REPUBLIKA.CO.ID, JAKARTA -- Anggota Komis IX DPR dari Fraksi Partai Demokrasi Indonesia Perjuangan (PDIP), Rieke Diah Pitaloka mengatakan agar Rancangan Undang-Undang Perlindungan Pekerja Rumah Tangga (RUU PPRT) masuk dalam program legislasi nasional (Prolegnas), dibutuhkan kesepakatan dari DPR dan pemerintah.
"Semua anggota Komisi IX DPR juga mendorong supaya RUU PPRT masuk menjadi prolegnas dan prolegnas prioritas. Tetapi, untuk masuk prolegnas dan prolegnas prioritas itu kan harus terjadi kesepakatan antara pemerintah dan DPR," ujarnya kepada Republika, Selasa (10/3).
Namun, Kementerian Ketenagakerjaan (Kemenaker) yang mewakili pemerintah ternyata tidak menyetujui RUU ini. Kemenaker di era pemerintahan Menteri Ketenagakerjaan M Hanif Dhakiri tidak menginisiatif RUU ini menjadi prolegnas.
Akibatnya, RUU ini tidak bisa diagendakan. Ia menyontohkan, kasus RUU ini sama seperti RUU Otonomi Papua. Ketika DPR setuju, namun pemerintah tidak satu suara sehingga RUU ini tidak sepakat menjadi prolegnas.
"Padahal, PRT kita sudah menjadi korban kekerasan seperti di Depok, Bogor," katanya.
Disinggung mengenai pernyataan Kemenaker mengenai bahwa hanya DPR yang bisa mengajukan RUU PPRT ke dalam prolegnas karena memiliki hak inisiatif, Rieke membantahnya.
"Itu sesat logika hukum, silahkan dibaca undang-undang (UU) nya.
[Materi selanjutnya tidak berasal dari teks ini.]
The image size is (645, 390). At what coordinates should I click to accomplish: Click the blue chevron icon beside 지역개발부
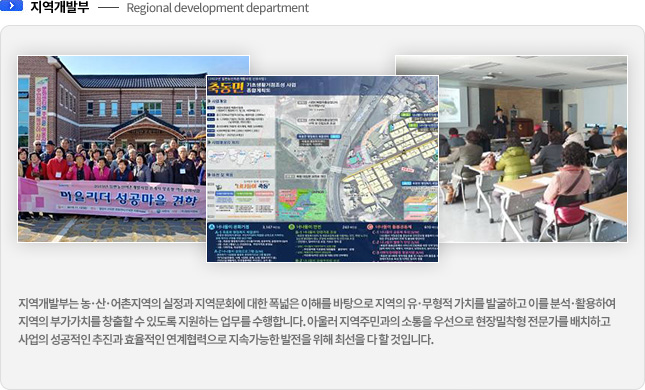[x=11, y=5]
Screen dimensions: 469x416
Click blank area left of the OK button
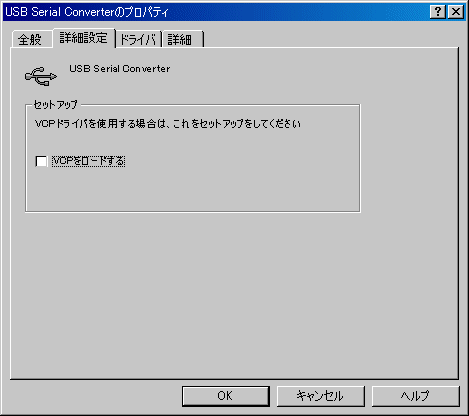93,396
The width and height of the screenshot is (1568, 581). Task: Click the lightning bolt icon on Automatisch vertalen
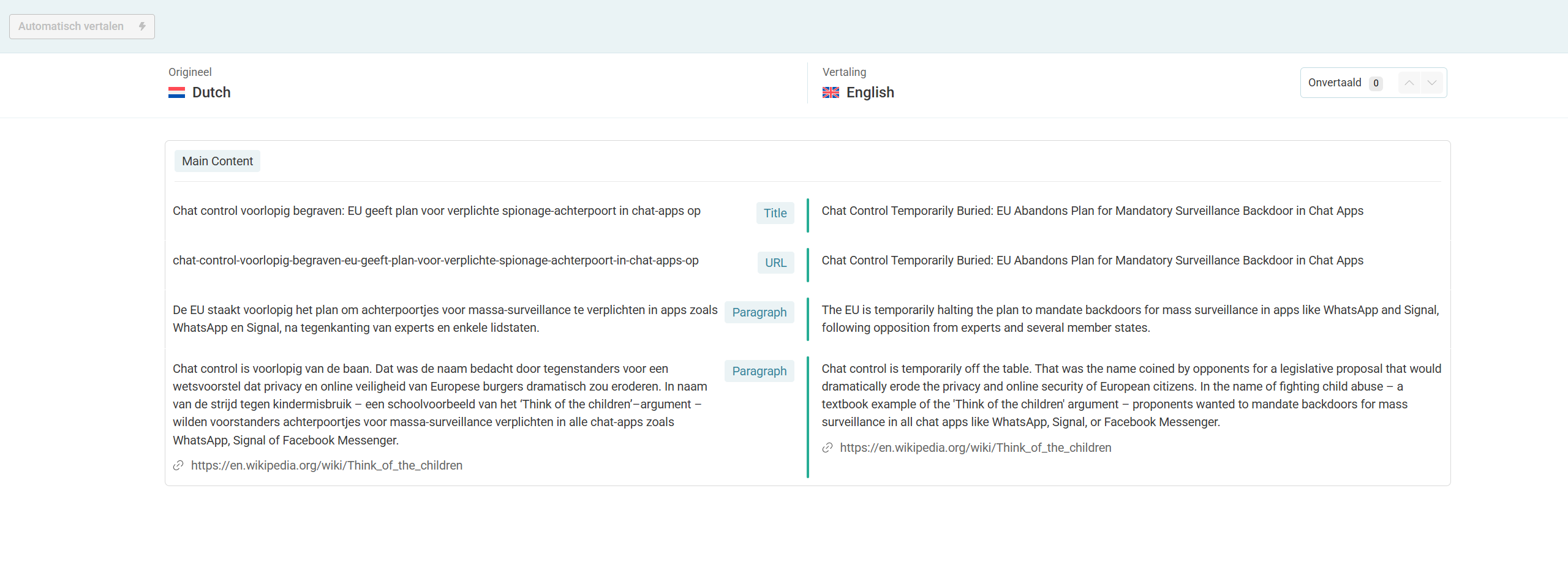(x=142, y=26)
Dalam UU itu dinyatakan bahwa RUU ke prolegnas bisa diusulkan pemerintah, DPR, hingga masyarakat," tegasnya.
Meski demikian, ia mengapresiasi Peraturan Menteri Ketenagakerjaan (Permenaker) nomor 2 tahun 2015 tentang perlindungan PRT karena dapat mengisi kekosongan hukum.
"Untuk sementara permenaker ini baik, namun bukan berarti UU Perlindungan PRT ini tidak ada. Permenaker ini payung hukumnya apa?," ujarnya lagi.
Sebelumnya, Kemenaker Indonesia menegaskan bahwa Permenaker Nomor 2 Tahun 2015 tentang Perlindungan PRT merupakan komitmen pemerintah untuk melindungi PRT.
Kasubdit Tenaga Kerja Mandiri Ditjen Pembinaan Penempatan Tenaga Kerja (Binapenta) Kemenaker Nora Kartika S mengatakan, Kemenaker sejauh ini berupaya melindungi PRT dan diwujudkan dengan Permenaker.
"Permenaker itu juga mengadopsi isi Konvensi ILO 189 jika dikaji lebih lanjut," ucapnya.
Karena hadirnya Permenaker ini, ia menyebut Dewan Perwakilan Rakyat (DPR) menegur Menteri Ketenagakerjaan M Hanif Dhakiri karena lancang telah menerbitkannya.
Disinggung mengenai desakan supaya Rancangan Undang-Undang (RUU) Perlindungan Pekerja Rumah Tangga (PPRT) disahkan, ia mengaku bahwa itu adalah kewenangan Dewan Perwakilan Rakyat (DPR).
Hal ini karena sejak tahun 2006, DPR memiliki hak inisiatif untuk mengajukan RUU dalam program legislasi nasional (prolegnas). Sehingga, Kemenaker tidak bisa mengintervensi DPR untuk mengesahkan RUU itu.
Selain menerbitkan Permenaker, saat ini Kemenaker juga tengah menyusun guideline untuk PRT karena terdiri dari bermacam-macam jenis dan tugas. Kemenaker juga tengah membuat clustering PRT.
"Mulai dari housekeeper hingga housemate dengan level (grading) tertentu," katanya.
Clustering itu ditegaskannya penting karena paham konsep PRT yang berbeda-beda. Sebanyak 507 orang yang tergabung dalam Jaringan Advokasi Nasional Pekerja Rumah Tangga (Jala PRT) hingga serikat buruh melakukan aksi mogok makan karena RUU Perlindungan Pekerja Rumah Tangga tidak segera disahkan.